→ AIM OF THE TASK:
Determine how many of the lines below include "field", then respond with that number and no other text.

Extracted records
- - - -

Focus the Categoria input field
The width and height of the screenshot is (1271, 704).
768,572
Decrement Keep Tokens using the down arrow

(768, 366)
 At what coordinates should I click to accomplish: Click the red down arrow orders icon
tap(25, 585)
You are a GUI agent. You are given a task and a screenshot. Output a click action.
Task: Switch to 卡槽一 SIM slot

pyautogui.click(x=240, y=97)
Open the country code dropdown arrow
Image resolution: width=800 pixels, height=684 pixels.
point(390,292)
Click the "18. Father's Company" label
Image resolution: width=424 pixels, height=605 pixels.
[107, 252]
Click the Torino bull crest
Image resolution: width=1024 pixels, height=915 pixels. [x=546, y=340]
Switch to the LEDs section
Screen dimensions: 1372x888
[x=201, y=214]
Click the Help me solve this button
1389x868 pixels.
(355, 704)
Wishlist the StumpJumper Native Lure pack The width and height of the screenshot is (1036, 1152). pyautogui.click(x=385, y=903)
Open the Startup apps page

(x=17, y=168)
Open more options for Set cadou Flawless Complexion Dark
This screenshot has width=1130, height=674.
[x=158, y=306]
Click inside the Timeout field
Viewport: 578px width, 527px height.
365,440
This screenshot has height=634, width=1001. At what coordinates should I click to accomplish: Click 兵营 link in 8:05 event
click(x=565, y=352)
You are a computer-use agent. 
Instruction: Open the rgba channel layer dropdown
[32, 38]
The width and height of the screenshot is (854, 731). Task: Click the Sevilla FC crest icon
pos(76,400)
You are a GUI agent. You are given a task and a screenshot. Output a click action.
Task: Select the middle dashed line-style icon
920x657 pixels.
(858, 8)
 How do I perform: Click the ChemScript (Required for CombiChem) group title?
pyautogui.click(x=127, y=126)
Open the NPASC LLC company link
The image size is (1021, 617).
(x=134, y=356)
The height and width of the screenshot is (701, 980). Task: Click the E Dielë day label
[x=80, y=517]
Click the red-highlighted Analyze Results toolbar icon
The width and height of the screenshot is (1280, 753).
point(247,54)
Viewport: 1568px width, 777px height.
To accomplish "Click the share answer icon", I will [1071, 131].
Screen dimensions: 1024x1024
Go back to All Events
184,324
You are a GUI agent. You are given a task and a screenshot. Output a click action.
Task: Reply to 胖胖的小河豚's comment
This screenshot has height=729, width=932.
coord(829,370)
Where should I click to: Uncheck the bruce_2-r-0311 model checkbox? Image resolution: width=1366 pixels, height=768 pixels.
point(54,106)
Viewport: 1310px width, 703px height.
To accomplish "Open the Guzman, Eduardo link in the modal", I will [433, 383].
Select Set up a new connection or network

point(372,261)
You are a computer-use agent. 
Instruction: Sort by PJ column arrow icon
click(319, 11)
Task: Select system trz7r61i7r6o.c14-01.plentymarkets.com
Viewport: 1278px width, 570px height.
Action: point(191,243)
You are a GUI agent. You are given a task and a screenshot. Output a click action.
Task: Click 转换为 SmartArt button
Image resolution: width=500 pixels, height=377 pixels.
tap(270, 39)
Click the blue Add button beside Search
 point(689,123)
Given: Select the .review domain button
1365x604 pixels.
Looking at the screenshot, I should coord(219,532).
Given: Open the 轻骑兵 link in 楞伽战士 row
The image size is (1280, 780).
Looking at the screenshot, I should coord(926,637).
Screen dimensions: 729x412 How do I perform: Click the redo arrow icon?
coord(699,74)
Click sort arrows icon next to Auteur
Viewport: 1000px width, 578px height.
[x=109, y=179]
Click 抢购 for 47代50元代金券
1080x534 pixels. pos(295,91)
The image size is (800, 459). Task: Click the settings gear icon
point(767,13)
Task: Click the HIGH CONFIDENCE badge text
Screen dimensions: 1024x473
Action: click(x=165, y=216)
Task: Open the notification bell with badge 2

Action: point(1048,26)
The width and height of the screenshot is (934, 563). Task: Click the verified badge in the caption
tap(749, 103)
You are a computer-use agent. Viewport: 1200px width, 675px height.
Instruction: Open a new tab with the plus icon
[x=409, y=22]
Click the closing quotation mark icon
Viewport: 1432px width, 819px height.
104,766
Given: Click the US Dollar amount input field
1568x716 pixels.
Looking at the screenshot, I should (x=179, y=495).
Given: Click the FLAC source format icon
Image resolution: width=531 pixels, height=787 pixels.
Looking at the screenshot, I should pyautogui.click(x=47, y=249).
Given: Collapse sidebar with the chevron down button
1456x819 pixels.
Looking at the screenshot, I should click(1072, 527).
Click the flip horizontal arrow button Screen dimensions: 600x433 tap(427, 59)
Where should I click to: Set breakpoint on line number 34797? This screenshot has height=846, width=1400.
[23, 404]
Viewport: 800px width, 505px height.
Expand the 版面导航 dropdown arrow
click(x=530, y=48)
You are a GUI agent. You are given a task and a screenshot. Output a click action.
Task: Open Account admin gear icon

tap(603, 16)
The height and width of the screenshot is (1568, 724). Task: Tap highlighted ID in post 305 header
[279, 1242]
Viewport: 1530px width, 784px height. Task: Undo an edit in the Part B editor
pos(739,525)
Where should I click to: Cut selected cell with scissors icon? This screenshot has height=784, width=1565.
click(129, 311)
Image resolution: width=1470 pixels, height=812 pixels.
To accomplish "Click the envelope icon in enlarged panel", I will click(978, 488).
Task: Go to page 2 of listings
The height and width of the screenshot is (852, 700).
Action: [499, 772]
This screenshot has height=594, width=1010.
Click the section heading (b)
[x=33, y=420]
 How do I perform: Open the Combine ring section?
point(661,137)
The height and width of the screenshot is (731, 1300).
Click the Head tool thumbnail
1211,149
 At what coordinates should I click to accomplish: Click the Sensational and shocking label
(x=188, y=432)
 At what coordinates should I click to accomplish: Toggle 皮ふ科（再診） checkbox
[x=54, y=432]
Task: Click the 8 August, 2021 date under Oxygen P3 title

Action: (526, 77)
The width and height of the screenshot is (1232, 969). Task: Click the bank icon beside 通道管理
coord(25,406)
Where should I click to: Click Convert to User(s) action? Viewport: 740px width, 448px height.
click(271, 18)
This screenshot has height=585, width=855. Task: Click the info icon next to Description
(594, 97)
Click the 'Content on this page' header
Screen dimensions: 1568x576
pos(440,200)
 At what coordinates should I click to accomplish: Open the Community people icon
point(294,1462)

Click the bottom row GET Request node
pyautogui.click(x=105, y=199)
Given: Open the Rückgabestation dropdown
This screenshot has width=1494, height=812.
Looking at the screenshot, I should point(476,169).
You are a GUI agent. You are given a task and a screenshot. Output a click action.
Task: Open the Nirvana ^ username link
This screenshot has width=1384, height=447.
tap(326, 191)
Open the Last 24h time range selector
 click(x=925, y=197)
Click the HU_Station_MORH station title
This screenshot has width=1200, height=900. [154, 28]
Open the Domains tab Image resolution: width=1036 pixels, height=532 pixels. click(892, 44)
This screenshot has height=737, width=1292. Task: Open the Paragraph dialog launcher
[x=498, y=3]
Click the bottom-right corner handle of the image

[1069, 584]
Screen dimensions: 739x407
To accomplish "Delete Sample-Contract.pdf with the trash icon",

- - - -

→ REPLY TO THE TASK:
3